The Greens and independent Senator Nick Xenophon kept a low profile, as did Senator Steve Fielding after getting a pasting on his climate royal commission proposal. But the business-as-usual team that now holds the reins in the conservative coalition partied long and hard.

At the centre of the action were Tony Abbott and the excitable Senator Barnaby Joyce, showing a confidence in their joint future which suggested that maybe they know something about climate change that for all these years has eluded the rest of us, including a bemused Rudd government.

These leaders and their acolytes are set on putting conservative politics back on its true path. Their unexpected victory has left them a bit hazy on the detail, but they’re convinced that with the gods on their side, by golly they’ll put this climate bogy to bed and get on with real men’s politics.

We have reason to be happy at some outcomes last week. We also have reason to be very worried.

It’s good that Labor’s seriously flawed emissions trading scheme, drowning in compromise, has been cast aside. With the free permits it endowed on big business, its unlimited, unenforceable overseas offsetting and its failure to reward individual effort, it could never have done what was claimed of it. But it’s a worry that the coalition rejected emissions trading for all the wrong reasons.

The summer break will provide clean air, so to speak, in which parties, guided by whatever comes out of Copenhagen, might develop a scheme that will ensure every Australian, big business and everyone else, knows the true cost of carbon pollution. But our cracked, fractious political scene (national and international) and the long, painful history of Labor’s emissions legislation give no cause for optimism on this.

Tony Abbott’s prospects are a case in point. Being sceptical about currently-accepted climate science, he hasn’t ever given much thought to climate policy. His rejection of emissions trading was pure opportunism, focusing entirely on the alleged threat to the hip pocket and showing no interest in the basics of Labor’s scheme — in whether or not it was capable of setting a true carbon price.

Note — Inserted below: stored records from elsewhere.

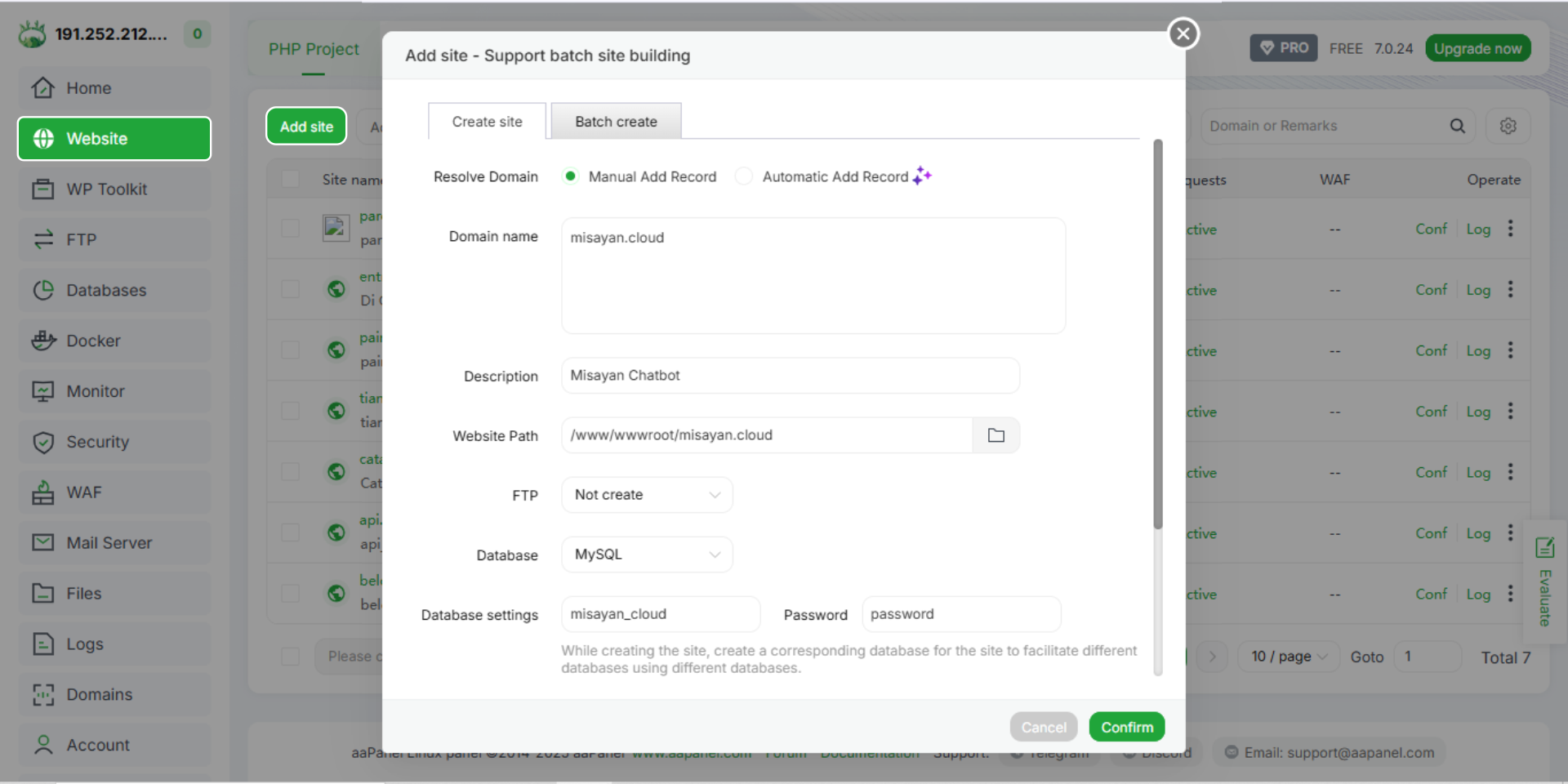Click the folder browse icon for Website Path
This screenshot has height=784, width=1568.
pos(996,435)
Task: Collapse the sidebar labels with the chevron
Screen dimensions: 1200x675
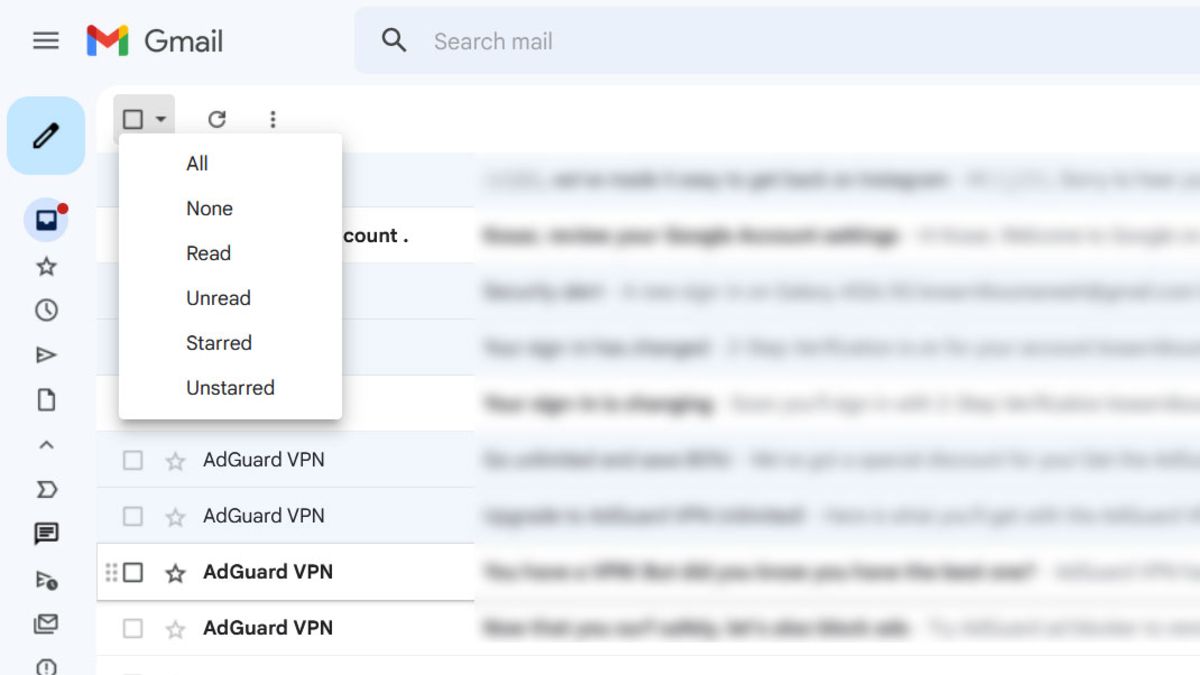Action: pos(46,445)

Setting aside the possibility that he’ll reject climate action altogether, Mr Abbott now has a few short months to devise a whole new plan from scratch, fully costed and modelled, with every detail able to stand up to scrutiny. His plan must be acceptable not just to his immediate followers but also to the broader coalition parties, and ultimately the voting public.

Having so frenetically opposed emissions trading, he’s had to reject that option. Late last month he floated the idea of a carbon tax, but then couldn’t resist attacking emissions trading as “a giant new tax on everything”. So a tax is out. He must now travel a different, untried policy path.

Mr Abbott will certainly focus heavily on big technology “fixes” — nuclear energy is the obvious one — and may re-cast some Rudd government programs supporting renewable energy and electric or hybrid motor vehicles. As a climate sceptic he’s unlikely to be big on behaviour change, though he’s likely to support incentives for walking, cycling and improving energy efficiency in buildings, as well as “green carbon” schemes for carbon sequestration in soil and trees.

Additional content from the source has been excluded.